The exit ramp opens in 2027. That season carries a $12.99 million cap charge with far less dead money attached. The Giants can release Slayton in the 2027 offseason for $9.99 million in savings with just a $3 million dead cap charge. In plain terms, the Giants structured this contract so that 2026 is the season Slayton has to prove he belongs over the cheaper options behind him, because walking away gets easy the moment it ends.
| Slayton’s deal | 2025 | 2026 | 2027 |
|---|---|---|---|
| Cap hit | $6.25M | $15.9M | $12.99M |
| Realistic to move on? | No | Costly | Clean |
A Giants WR room that no longer needs him
The bigger threat to Slayton is the depth chart. Malik Nabers is the unquestioned WR1 when healthy, and the Giants added Darnell Mooney to take over the slot role vacated when Wan’Dale Robinson signed with the Titans. Behind them, New York stacked the room with minimum-deal veterans, signing Odell Beckham Jr. and JuJu Smith-Schuster after a June workout, plus holdovers like Jalin Hyatt fighting for snaps.

Slayton’s value has always been his deep speed and his year-to-year reliability. Few Giants receivers stick around long enough to be called dependable. The catch is that reliability is easiest to replace when a team is paying league-minimum prices to find it, and the Giants are doing exactly that across the back half of the room.
What he still offers
None of this means Slayton is finished. With Nabers working back from a knee injury and Slayton himself reportedly managing a sports hernia this spring, the Giants need his proven production more than the surface-level roster math suggests. A healthy Slayton is still the most accomplished vertical threat on the roster outside of Nabers, and a passing game leaning on a recovering star and a group of minimum-salary veterans cannot afford to undervalue a known commodity.

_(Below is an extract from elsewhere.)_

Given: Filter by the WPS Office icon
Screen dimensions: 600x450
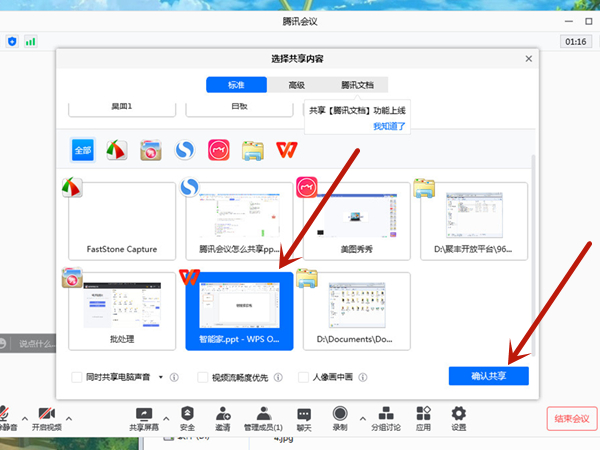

Slayton is simultaneously the receiver the Giants count on most in the short term and the one the contract is built to phase out.
The likely ending

The smart read is that Slayton plays a meaningful role in 2026, then becomes a cap casualty or trade chip in 2027 once the dead money clears and the younger receivers establish themselves. He has beaten this projection before, which is the only reason to hesitate before writing it down.
For now, Slayton remains what he has always been for the Giants: the receiver they keep trying to move past and keep needing anyway.